- GOAL OF THE EXERCISE -
Keeping every line intact, print the records that follow.

----

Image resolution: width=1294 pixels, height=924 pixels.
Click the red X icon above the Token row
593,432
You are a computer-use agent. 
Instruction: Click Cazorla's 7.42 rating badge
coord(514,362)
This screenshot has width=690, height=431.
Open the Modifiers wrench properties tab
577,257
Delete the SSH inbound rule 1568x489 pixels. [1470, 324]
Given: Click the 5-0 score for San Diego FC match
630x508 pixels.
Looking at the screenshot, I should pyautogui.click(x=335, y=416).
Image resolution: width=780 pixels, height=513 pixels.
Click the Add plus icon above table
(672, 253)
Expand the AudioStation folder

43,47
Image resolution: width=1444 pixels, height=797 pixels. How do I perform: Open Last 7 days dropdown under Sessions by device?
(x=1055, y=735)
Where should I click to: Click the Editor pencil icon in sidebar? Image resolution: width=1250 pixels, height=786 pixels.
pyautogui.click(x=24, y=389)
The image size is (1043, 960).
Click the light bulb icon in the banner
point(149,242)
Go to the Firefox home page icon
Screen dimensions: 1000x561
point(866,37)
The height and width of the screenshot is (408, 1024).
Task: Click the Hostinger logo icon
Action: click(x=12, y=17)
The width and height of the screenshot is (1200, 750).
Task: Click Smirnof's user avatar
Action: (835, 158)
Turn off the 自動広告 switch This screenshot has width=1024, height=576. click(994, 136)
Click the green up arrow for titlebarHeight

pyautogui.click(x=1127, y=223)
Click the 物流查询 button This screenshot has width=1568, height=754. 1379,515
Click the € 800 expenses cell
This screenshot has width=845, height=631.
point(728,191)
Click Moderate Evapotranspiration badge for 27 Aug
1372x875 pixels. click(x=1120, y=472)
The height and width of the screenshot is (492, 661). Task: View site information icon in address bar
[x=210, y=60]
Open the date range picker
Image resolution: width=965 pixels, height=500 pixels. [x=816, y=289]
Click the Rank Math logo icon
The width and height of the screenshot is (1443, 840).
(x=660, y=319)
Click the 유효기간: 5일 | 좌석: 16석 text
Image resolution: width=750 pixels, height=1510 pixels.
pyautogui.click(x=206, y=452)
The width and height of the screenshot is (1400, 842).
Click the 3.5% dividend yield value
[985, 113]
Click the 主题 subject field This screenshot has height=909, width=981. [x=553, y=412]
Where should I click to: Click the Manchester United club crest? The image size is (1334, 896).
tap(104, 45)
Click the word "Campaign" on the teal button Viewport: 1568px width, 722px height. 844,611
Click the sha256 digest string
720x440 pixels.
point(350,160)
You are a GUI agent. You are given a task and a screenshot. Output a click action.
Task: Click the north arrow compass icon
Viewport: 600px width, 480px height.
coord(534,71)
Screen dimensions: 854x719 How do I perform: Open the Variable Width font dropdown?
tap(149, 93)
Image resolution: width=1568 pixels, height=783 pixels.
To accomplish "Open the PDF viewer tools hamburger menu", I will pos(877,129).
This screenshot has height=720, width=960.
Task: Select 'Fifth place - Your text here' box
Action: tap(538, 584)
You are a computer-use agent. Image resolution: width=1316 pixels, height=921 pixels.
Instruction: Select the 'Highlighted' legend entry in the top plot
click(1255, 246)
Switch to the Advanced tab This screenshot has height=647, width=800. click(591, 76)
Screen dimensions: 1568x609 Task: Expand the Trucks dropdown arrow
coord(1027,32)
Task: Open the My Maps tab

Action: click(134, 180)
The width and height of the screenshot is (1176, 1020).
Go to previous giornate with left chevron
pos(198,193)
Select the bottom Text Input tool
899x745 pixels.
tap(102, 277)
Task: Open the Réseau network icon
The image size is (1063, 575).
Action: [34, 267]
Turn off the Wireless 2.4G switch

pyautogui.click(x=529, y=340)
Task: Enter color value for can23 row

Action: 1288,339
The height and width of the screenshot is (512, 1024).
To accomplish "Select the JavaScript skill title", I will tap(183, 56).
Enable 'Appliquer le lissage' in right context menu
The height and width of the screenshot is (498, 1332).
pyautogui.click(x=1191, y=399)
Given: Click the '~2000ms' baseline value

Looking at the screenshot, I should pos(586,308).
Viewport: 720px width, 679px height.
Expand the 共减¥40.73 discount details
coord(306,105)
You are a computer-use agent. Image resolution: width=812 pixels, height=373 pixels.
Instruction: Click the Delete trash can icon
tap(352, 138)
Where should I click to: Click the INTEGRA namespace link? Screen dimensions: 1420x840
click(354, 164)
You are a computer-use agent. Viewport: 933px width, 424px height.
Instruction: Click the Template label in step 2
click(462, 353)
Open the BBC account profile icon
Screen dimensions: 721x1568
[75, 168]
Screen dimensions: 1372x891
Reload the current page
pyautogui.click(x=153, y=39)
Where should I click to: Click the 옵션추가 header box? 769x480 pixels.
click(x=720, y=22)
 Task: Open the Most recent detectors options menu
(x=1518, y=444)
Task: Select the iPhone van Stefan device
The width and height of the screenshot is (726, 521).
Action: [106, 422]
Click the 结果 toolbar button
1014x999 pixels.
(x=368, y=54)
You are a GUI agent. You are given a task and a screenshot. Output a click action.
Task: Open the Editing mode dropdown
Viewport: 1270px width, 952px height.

----

- FINISHED TASK -
Image resolution: width=1294 pixels, height=924 pixels.
Click the red X icon above the Token row
593,432
You are a computer-use agent. 
Instruction: Click Cazorla's 7.42 rating badge
coord(514,362)
This screenshot has width=690, height=431.
Open the Modifiers wrench properties tab
577,257
Delete the SSH inbound rule 1568x489 pixels. [1470, 324]
Given: Click the 5-0 score for San Diego FC match
630x508 pixels.
Looking at the screenshot, I should pyautogui.click(x=335, y=416).
Image resolution: width=780 pixels, height=513 pixels.
Click the Add plus icon above table
(672, 253)
Expand the AudioStation folder

43,47
Image resolution: width=1444 pixels, height=797 pixels. How do I perform: Open Last 7 days dropdown under Sessions by device?
(x=1055, y=735)
Where should I click to: Click the Editor pencil icon in sidebar? Image resolution: width=1250 pixels, height=786 pixels.
pyautogui.click(x=24, y=389)
The image size is (1043, 960).
Click the light bulb icon in the banner
point(149,242)
Go to the Firefox home page icon
Screen dimensions: 1000x561
point(866,37)
The height and width of the screenshot is (408, 1024).
Task: Click the Hostinger logo icon
Action: click(x=12, y=17)
The width and height of the screenshot is (1200, 750).
Task: Click Smirnof's user avatar
Action: (835, 158)
Turn off the 自動広告 switch This screenshot has width=1024, height=576. click(994, 136)
Click the green up arrow for titlebarHeight

pyautogui.click(x=1127, y=223)
Click the 物流查询 button This screenshot has width=1568, height=754. 1379,515
Click the € 800 expenses cell
This screenshot has width=845, height=631.
point(728,191)
Click Moderate Evapotranspiration badge for 27 Aug
1372x875 pixels. click(x=1120, y=472)
The height and width of the screenshot is (492, 661). Task: View site information icon in address bar
[x=210, y=60]
Open the date range picker
Image resolution: width=965 pixels, height=500 pixels. [x=816, y=289]
Click the Rank Math logo icon
The width and height of the screenshot is (1443, 840).
(x=660, y=319)
Click the 유효기간: 5일 | 좌석: 16석 text
Image resolution: width=750 pixels, height=1510 pixels.
pyautogui.click(x=206, y=452)
The width and height of the screenshot is (1400, 842).
Click the 3.5% dividend yield value
[985, 113]
Click the 主题 subject field This screenshot has height=909, width=981. [x=553, y=412]
Where should I click to: Click the Manchester United club crest? The image size is (1334, 896).
tap(104, 45)
Click the word "Campaign" on the teal button Viewport: 1568px width, 722px height. 844,611
Click the sha256 digest string
720x440 pixels.
point(350,160)
You are a GUI agent. You are given a task and a screenshot. Output a click action.
Task: Click the north arrow compass icon
Viewport: 600px width, 480px height.
coord(534,71)
Screen dimensions: 854x719 How do I perform: Open the Variable Width font dropdown?
tap(149, 93)
Image resolution: width=1568 pixels, height=783 pixels.
To accomplish "Open the PDF viewer tools hamburger menu", I will pos(877,129).
This screenshot has height=720, width=960.
Task: Select 'Fifth place - Your text here' box
Action: tap(538, 584)
You are a computer-use agent. Image resolution: width=1316 pixels, height=921 pixels.
Instruction: Select the 'Highlighted' legend entry in the top plot
click(1255, 246)
Switch to the Advanced tab This screenshot has height=647, width=800. click(591, 76)
Screen dimensions: 1568x609 Task: Expand the Trucks dropdown arrow
coord(1027,32)
Task: Open the My Maps tab

Action: click(134, 180)
The width and height of the screenshot is (1176, 1020).
Go to previous giornate with left chevron
pos(198,193)
Select the bottom Text Input tool
899x745 pixels.
tap(102, 277)
Task: Open the Réseau network icon
The image size is (1063, 575).
Action: [34, 267]
Turn off the Wireless 2.4G switch

pyautogui.click(x=529, y=340)
Task: Enter color value for can23 row

Action: 1288,339
The height and width of the screenshot is (512, 1024).
To accomplish "Select the JavaScript skill title", I will tap(183, 56).
Enable 'Appliquer le lissage' in right context menu
The height and width of the screenshot is (498, 1332).
pyautogui.click(x=1191, y=399)
Given: Click the '~2000ms' baseline value

Looking at the screenshot, I should pos(586,308).
Viewport: 720px width, 679px height.
Expand the 共减¥40.73 discount details
coord(306,105)
You are a computer-use agent. Image resolution: width=812 pixels, height=373 pixels.
Instruction: Click the Delete trash can icon
tap(352, 138)
Where should I click to: Click the INTEGRA namespace link? Screen dimensions: 1420x840
click(354, 164)
You are a computer-use agent. Viewport: 933px width, 424px height.
Instruction: Click the Template label in step 2
click(462, 353)
Open the BBC account profile icon
Screen dimensions: 721x1568
[75, 168]
Screen dimensions: 1372x891
Reload the current page
pyautogui.click(x=153, y=39)
Where should I click to: Click the 옵션추가 header box? 769x480 pixels.
click(x=720, y=22)
 Task: Open the Most recent detectors options menu
(x=1518, y=444)
Task: Select the iPhone van Stefan device
The width and height of the screenshot is (726, 521).
Action: [106, 422]
Click the 结果 toolbar button
1014x999 pixels.
(x=368, y=54)
You are a GUI agent. You are given a task and a screenshot. Output a click action.
Task: Open the Editing mode dropdown
Viewport: 1270px width, 952px height.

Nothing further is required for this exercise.